RÉFLEXIONS pour Is 42:1-25
Le Serviteur n'élèvera pas la voix, bien que par le volume et la pression beaucoup d'orateurs essaient trop souvent de masquer la fausseté et l'inconsistance de leurs discours. Mais celui qui vient du Seigneur ne passera pas inaperçu à cause d'une voix douce : les personnes spirituellement sensibles n'oublient ni que le Seigneur est apparu à Élie dans le souffle léger du vent, ni que l'authentique, le plus souvent, ne s'impose pas par la force et ne se fait pas de publicité en criant. D'autant plus solide sera le triomphe de la vérité victorieuse.

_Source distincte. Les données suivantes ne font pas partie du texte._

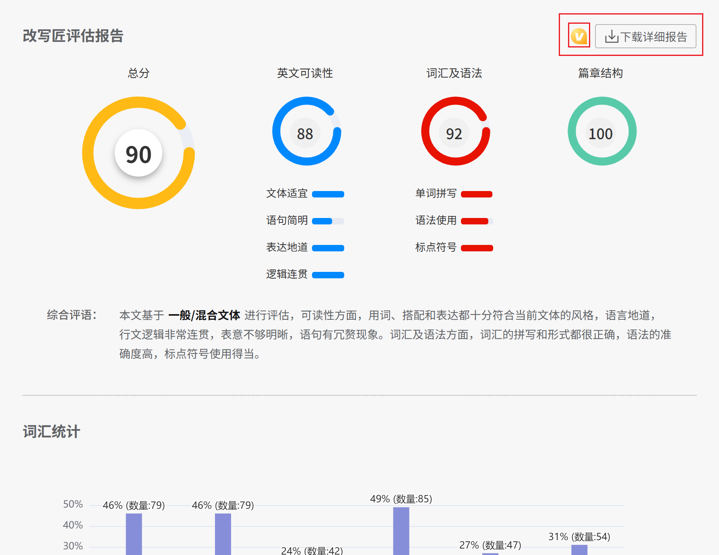Click the 英文可读性 score 88 ring
Viewport: 719px width, 555px height.
306,132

Mais pourquoi alors le Seigneur avertit-Il, quelques phrases plus loin, qu'Il criera ? N'y a-t-il pas là contradiction ? Il semble pourtant que, par une manière si paradoxale, soit exprimée cette pensée : il doit inévitablement venir un moment où la voix du Seigneur sera entendue de tous, et elle ressemblera non au cri d'un homme qui insiste sur son idée, mais à un appel qui ne peut rester sans être entendu, tout comme la voix douce du Serviteur.
Le Seigneur compare Son cri au cri d'une femme qui enfante, et nous nous souvenons alors que les paroles prophétiques de Jésus sur les cataclysmes à venir, « c'est le commencement des douleurs » (Mt 24:8), selon la traduction de Cassien, résonnent comme « le commencement des douleurs de l'enfantement ». Nous avons l'habitude d'appeler la crise à venir « la fin du monde », mais elle deviendra le commencement d'une vie nouvelle.